About the problem with the Date processor, I've just tried with a postgresql and again this works for me.
Could you check that in the Dataset connected to postgresql you have activated the following?:
If you have done that, and still doesn't work, I would either contact your DSS and/or database administrator, or Dataiku support.
Hi @Ignacio_Toledo ,
The substring one didn't change, it's the same but the replace processor replaces the substring only but not the entire string (this is what I have seen after testing) and I want to replace the entire string which starts with "000+". regarding the date and time, I am still working on it.
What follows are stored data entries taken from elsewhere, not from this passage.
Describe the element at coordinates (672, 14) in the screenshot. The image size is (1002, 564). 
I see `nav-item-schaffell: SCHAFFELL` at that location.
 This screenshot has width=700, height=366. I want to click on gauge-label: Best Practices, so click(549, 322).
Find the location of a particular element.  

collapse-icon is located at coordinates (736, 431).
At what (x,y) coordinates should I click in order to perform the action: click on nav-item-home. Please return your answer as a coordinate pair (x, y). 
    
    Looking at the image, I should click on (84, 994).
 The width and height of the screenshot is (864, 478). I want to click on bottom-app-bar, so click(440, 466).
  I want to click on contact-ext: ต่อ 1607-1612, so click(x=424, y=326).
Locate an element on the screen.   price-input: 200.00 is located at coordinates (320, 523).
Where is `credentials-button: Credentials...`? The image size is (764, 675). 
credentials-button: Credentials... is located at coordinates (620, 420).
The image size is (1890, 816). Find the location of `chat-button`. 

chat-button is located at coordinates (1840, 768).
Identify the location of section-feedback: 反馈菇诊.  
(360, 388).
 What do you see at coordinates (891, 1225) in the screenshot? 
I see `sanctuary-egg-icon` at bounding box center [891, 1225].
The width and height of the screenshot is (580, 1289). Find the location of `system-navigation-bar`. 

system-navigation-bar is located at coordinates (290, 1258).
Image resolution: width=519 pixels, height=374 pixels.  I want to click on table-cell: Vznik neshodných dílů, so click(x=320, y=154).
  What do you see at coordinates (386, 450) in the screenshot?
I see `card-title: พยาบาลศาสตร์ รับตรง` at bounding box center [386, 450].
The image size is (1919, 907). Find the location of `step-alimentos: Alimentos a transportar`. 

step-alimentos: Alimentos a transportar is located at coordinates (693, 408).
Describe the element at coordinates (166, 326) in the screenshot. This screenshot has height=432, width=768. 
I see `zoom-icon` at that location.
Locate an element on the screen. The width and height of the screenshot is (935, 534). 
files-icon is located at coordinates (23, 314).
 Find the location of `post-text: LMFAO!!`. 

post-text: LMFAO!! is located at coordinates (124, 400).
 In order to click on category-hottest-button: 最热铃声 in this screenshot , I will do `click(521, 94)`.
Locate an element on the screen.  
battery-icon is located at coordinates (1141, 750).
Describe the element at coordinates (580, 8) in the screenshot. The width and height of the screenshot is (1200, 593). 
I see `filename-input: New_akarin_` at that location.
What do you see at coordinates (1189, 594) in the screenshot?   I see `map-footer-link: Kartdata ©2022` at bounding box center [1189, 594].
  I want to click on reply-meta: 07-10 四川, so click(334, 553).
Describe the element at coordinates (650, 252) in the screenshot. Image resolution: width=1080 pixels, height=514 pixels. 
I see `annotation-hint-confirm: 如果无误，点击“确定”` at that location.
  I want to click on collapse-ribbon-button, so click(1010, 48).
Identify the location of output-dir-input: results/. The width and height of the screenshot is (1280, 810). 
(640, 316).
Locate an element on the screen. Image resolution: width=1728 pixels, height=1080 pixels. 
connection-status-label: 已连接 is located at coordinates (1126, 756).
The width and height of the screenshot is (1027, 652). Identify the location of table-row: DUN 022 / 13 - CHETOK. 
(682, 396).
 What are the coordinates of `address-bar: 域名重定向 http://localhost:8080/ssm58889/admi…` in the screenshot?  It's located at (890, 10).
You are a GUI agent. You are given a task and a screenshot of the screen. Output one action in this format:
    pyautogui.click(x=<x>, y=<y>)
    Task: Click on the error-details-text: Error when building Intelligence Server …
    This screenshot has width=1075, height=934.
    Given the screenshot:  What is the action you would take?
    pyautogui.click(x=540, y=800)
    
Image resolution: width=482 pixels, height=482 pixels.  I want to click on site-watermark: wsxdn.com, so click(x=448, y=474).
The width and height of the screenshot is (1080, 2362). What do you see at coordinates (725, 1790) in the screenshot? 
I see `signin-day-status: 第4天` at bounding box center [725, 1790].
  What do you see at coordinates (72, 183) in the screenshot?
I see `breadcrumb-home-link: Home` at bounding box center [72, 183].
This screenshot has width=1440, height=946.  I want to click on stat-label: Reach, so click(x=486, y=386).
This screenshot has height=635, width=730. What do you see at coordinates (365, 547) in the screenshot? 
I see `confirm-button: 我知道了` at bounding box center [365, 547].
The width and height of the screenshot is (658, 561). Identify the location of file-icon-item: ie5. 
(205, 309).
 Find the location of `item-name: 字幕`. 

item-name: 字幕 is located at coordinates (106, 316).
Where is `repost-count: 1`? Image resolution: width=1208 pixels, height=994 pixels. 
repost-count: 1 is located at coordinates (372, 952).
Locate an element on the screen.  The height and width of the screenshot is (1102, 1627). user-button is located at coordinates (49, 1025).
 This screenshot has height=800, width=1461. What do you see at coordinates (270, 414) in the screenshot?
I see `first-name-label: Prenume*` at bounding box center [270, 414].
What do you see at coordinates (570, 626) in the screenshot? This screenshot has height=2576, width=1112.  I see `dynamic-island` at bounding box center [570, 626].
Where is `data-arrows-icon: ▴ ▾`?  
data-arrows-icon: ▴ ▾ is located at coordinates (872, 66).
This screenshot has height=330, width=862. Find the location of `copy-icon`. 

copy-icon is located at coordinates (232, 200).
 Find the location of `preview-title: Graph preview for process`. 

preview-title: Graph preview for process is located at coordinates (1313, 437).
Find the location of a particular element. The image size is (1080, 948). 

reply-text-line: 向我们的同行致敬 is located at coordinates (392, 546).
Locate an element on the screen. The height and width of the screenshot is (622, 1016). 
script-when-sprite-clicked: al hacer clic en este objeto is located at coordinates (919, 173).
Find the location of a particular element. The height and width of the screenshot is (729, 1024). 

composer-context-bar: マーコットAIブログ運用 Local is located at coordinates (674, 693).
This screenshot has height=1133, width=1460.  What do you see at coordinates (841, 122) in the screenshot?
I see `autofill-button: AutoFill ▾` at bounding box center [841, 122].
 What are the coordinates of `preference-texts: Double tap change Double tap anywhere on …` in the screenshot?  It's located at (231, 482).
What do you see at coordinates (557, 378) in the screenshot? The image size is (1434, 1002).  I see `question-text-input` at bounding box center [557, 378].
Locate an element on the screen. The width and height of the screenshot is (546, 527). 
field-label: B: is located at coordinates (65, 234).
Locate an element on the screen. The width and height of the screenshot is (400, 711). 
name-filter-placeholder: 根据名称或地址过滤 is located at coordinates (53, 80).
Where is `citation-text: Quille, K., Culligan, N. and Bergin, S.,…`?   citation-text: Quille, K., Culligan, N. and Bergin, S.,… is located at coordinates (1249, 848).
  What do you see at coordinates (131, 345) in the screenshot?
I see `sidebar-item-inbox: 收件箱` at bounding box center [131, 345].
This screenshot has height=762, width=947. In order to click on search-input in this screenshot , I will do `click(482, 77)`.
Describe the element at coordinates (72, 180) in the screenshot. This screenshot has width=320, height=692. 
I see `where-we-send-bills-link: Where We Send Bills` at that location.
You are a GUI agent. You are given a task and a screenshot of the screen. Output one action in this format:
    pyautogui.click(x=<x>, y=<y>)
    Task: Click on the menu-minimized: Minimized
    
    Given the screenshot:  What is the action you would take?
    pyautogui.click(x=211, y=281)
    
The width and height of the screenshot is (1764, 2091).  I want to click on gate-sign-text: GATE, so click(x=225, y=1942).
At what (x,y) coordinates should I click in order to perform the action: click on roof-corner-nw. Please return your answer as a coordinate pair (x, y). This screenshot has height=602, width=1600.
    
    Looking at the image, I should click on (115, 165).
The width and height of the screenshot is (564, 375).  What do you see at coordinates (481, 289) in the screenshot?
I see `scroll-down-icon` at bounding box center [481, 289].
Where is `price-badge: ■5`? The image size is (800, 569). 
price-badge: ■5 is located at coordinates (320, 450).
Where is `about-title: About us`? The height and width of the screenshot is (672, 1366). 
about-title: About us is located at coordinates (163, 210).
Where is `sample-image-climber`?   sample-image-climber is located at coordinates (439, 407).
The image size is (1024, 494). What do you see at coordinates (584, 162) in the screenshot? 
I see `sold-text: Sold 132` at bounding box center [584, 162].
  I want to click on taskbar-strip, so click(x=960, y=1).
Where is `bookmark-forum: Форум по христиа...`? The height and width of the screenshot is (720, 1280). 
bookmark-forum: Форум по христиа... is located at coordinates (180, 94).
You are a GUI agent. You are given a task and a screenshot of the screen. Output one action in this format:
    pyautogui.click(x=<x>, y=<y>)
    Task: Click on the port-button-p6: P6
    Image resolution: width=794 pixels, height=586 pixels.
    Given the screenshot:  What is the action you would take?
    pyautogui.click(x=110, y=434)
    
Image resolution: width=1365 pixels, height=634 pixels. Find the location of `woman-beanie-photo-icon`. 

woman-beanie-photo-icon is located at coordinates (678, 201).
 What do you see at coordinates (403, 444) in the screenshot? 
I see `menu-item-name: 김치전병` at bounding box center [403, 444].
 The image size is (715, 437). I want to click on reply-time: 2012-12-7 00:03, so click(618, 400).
Hi @Tsurapaneni. Ok, I understand the issue now with the "find and replace" processor. In that case this should work (provided the name of the column is A):
Notice that you need to add explicitly the SQL code needed to make the find and replace, and the full code there is:
CASE WHEN position('000+' IN "A") > 0 THEN 'XY' ELSE "A" END
Last thing about the converting the timestamp to yyyy-MM-dd, there is one extra correction to make it work:
You need to extract the date into a different column, or you can get an error.